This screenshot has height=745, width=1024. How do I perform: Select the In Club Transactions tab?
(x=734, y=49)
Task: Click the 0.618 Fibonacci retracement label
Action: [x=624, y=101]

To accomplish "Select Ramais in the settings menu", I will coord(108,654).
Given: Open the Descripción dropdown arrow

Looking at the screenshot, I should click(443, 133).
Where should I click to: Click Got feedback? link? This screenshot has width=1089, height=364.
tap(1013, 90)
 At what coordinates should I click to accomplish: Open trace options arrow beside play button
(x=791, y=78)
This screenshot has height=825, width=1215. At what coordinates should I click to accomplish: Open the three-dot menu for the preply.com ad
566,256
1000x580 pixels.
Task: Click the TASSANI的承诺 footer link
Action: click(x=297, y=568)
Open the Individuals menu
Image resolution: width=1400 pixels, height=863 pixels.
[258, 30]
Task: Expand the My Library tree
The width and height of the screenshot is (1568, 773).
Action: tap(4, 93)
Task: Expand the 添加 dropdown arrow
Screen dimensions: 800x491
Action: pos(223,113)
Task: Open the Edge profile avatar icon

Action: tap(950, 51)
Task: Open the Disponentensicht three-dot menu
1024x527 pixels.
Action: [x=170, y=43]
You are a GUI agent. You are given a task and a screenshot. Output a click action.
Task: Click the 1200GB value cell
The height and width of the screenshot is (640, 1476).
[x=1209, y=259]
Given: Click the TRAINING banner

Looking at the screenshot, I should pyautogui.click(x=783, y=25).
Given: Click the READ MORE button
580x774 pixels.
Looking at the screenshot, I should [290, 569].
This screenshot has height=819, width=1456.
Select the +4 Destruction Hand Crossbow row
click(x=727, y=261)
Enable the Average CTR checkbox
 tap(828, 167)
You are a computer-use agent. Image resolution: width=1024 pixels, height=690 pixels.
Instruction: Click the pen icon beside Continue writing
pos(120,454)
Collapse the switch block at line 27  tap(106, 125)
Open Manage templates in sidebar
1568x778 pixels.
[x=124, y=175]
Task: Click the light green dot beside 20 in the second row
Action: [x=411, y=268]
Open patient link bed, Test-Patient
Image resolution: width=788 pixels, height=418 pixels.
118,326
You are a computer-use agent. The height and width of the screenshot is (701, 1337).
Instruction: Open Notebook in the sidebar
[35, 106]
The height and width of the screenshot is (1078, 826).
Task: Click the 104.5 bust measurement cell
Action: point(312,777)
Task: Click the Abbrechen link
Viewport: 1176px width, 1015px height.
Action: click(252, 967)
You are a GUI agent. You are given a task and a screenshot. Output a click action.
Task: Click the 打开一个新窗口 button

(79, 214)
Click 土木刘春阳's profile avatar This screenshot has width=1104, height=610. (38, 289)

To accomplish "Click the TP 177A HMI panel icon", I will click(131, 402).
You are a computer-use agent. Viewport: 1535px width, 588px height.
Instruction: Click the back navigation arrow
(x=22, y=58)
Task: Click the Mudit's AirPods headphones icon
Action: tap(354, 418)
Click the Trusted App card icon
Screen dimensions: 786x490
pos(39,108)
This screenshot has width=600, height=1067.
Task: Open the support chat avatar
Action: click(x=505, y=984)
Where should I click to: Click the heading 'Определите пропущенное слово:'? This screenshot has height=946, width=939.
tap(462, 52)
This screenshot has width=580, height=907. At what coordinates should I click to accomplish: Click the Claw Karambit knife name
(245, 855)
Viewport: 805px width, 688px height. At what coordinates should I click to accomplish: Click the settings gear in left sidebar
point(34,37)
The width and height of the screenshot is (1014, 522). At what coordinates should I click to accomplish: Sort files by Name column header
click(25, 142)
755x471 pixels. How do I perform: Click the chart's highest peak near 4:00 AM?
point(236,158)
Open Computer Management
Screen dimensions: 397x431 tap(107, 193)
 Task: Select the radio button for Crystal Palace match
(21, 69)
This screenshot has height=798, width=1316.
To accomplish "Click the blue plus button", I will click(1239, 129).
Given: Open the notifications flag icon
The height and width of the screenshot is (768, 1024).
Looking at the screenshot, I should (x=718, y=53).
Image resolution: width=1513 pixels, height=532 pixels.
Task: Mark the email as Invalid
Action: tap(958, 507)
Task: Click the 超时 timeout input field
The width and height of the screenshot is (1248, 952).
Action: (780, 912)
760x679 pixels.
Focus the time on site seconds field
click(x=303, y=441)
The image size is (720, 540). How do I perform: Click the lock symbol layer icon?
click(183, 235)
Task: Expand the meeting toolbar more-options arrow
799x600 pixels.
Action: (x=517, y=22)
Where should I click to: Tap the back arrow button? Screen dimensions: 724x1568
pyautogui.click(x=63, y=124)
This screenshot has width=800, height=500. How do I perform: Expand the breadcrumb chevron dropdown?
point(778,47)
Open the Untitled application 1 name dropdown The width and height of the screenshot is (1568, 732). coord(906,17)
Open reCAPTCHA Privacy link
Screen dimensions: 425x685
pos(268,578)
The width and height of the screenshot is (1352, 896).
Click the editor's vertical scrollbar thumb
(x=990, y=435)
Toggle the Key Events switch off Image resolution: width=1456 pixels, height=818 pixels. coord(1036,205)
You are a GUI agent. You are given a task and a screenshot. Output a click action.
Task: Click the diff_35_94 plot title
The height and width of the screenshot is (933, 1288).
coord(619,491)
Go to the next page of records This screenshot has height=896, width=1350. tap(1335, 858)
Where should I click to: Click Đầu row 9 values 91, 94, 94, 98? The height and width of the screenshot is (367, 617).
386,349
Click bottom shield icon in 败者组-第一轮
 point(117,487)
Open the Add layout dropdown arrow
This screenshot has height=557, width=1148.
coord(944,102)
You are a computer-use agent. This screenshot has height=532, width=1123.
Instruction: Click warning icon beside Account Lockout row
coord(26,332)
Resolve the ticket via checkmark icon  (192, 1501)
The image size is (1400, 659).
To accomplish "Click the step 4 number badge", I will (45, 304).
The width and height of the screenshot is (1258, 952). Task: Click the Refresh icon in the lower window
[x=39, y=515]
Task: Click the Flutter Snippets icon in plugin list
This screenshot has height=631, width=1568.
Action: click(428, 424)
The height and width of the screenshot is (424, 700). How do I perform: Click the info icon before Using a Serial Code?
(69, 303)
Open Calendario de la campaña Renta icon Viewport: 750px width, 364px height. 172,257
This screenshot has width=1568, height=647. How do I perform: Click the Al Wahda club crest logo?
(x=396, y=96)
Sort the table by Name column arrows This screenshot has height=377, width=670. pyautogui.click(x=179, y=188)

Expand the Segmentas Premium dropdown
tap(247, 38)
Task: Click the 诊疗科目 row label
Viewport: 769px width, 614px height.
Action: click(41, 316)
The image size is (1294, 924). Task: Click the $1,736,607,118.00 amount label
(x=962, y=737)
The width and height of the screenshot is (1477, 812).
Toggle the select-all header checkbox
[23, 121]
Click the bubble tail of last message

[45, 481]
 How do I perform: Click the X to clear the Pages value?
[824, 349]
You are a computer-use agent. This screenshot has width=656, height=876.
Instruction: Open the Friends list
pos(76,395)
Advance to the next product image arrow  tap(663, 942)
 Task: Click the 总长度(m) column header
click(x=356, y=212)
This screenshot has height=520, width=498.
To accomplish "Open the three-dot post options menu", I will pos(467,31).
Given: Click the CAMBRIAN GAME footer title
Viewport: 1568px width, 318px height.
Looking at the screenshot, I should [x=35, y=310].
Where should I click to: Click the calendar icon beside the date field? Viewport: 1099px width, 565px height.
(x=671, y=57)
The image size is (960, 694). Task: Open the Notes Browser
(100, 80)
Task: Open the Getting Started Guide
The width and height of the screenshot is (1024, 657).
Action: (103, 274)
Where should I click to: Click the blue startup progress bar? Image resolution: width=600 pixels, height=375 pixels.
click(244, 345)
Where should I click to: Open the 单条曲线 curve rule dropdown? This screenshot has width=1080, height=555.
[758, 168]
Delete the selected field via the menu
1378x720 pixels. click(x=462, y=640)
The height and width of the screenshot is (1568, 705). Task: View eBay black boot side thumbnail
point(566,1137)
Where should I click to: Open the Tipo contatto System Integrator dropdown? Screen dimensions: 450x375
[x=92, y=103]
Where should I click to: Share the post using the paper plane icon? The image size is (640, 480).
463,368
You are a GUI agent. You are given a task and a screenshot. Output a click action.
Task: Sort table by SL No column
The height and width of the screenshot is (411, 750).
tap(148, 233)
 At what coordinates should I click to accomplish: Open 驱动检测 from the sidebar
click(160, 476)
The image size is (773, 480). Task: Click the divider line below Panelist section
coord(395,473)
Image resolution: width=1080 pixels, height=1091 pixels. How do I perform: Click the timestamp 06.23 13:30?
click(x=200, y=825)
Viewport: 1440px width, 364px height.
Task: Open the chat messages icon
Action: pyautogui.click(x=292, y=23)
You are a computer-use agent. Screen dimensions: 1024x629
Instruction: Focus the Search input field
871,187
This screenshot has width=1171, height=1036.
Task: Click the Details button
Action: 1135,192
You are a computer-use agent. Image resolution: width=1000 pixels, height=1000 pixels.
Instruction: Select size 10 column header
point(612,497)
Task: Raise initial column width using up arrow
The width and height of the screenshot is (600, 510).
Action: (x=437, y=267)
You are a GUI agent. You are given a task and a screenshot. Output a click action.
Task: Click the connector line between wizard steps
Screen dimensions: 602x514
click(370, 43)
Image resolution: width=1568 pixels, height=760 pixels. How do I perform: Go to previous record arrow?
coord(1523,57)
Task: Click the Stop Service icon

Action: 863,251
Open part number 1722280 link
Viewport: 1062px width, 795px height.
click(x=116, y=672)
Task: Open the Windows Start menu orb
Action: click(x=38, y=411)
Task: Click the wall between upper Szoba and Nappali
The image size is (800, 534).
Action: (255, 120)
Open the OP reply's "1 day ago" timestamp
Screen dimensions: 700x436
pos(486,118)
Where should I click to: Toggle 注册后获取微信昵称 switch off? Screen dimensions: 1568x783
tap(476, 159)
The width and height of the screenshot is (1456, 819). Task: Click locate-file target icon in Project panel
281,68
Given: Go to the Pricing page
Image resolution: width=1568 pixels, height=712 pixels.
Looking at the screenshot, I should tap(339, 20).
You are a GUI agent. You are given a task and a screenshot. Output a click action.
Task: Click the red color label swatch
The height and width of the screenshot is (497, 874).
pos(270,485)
______
• Work required: Working from the listing above, pick out every line that has "number" and copy it.

• Exercise result:
To accomplish "Click the step 4 number badge", I will (45, 304).
Open part number 1722280 link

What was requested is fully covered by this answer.